## PROVIDED TEXT
[start]

Feb 20, 2016 by Priyanka Chakrabarty | 42 Downloaded
Picture courtesy - PICJUMBO

The stock markets have hit a recent all time low and everyone is rushing to minimize or redeem their equity related investments. However, if you think otherwise and wish to make fresh investments, you are just on the right path. Sun Tzu in “Art of War” left a pearl of wisdom in the phrase, “Avoid what is strong and attack what is weak”. The book has been contextualized for warfare. However, to apply this to the present stock market context, when the markets are strong you will have a tough times making profits. However, when the markets are weak, like the present scenario, an investment now will give you better returns when the markets start to soar. You know and so do I that they will soar because the entire stock markets are based on cyclical movements. So while you try to make the most of the markets when it is weak, what strategy should you be adhering to? If you have to attack you need a solid plan. How do you make a plan?

Making the Plan

“Know Your Enemy

And Know Yourself

And in 100 Battles

You will never be in Peril”

[end]

## DATASET CONTENT
[start]

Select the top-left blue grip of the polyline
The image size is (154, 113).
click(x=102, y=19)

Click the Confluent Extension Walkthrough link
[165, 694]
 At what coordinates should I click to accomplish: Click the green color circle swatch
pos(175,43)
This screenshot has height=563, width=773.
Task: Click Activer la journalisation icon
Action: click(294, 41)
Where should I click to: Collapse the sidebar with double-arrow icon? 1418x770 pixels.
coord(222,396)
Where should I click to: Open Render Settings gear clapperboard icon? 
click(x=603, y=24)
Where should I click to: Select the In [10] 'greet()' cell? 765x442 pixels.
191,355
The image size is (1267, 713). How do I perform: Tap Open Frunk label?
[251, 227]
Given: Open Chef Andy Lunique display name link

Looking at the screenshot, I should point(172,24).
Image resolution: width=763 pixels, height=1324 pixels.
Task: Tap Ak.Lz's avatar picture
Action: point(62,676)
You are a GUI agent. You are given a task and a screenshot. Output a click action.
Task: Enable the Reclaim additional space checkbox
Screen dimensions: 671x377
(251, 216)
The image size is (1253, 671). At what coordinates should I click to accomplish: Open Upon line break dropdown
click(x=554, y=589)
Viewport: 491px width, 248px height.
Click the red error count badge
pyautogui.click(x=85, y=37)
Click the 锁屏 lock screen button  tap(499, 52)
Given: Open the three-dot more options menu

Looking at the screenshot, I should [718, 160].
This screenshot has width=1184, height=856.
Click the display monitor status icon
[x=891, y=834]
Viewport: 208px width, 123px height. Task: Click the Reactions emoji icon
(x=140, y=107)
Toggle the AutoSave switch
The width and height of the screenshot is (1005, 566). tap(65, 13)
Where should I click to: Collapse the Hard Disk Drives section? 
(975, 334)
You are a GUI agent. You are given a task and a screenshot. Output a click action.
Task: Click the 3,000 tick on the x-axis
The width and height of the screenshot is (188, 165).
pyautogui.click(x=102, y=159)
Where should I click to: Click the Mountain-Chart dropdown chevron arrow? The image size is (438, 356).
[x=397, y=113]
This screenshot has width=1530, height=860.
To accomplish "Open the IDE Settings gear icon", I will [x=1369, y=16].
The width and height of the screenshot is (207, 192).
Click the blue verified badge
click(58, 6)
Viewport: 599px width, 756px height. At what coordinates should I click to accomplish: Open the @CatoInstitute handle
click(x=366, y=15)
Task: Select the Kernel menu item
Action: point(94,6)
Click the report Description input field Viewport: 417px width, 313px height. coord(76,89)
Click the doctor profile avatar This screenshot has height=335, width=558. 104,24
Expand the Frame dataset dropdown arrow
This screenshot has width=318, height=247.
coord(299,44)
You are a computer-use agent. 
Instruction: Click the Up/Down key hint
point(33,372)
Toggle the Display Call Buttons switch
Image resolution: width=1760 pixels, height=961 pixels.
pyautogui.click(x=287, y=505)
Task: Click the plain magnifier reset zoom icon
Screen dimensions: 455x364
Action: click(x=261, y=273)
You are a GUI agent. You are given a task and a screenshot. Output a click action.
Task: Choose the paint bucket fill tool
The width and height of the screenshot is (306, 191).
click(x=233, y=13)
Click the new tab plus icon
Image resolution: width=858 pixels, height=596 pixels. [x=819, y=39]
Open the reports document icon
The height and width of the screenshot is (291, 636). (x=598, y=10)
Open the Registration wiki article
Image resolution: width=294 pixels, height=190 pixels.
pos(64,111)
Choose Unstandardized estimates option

[end]

## WHAT YOU WILL DO
• 1. In the stock market article, which line from Sun Tzu's "Art of War" is quoted?
• 2. Can you shorten the paragraph of the stock market article that begins "The stock markets have hit a recent all time low" while keeping its main facts?
• 3. Carry on the stock market article from the point where it stops.

## TASK ANSWERS
• 1. "Avoid what is strong and attack what is weak."

• 2. With stock markets at a recent all-time low, most people are redeeming or cutting their equity investments, but this is a good time to invest. Sun Tzu's advice from "Art of War" to "avoid what is strong and attack what is weak" applies here: profits are hard to make when markets are strong, while money invested in a weak market earns better returns once it rises again, as it will because markets move in cycles. Taking advantage of a weak market calls for a solid plan.

• 3.
-Sun Tzu, ‘Art of War’

Sun Tzu wrote those words 2500 years ago. It is ancient, yet relevant. We are not talking about military warfare, just investments strategies. Investment strategies are built for your benefit. However, the only way it can benefit you, is when you know what you want. The “enemy” in the context of investments, is simply your goals. Know your goals, know the type of investor you are and you will manage to sail through all ups and downs because your investments will always come to your aid.

Divide your goals in to:

  • Short term goals:

    Goals that you have to fulfil in 1 year or less

    Investment Type:

    A short term goal requires a short term investment which will yield returns. Liquid funds or ultra short term debt funds would be ideal for such a goal. If the period of investment is 1 to 3 months, then you could go for Liquid Funds. However, if you can extend the period to 6 to 12 months then ultra short term debt funds is worth exploring. Some ultra short term funds may charge an exit load for redemption within a month to three.

  • Intermediary Goals:

    Goals that you have to fulfil in 3 to 7 years

    Investment Type:

    If your investment horizon is 3 to 4 years then might consider exploring short term income funds or Fixed Maturity Plans. FMPs are close ended schemes and aim to generate income within the short to medium term. If liquidity is not a problem before the fixed term expires, then FMP makes a good investment choice. It also receives indexation benefits after three years and the returns could be higher than fixed deposits. If you are looking for liquidity within a fixed period of time, open ended schemes among income funds could also serve your investment needs.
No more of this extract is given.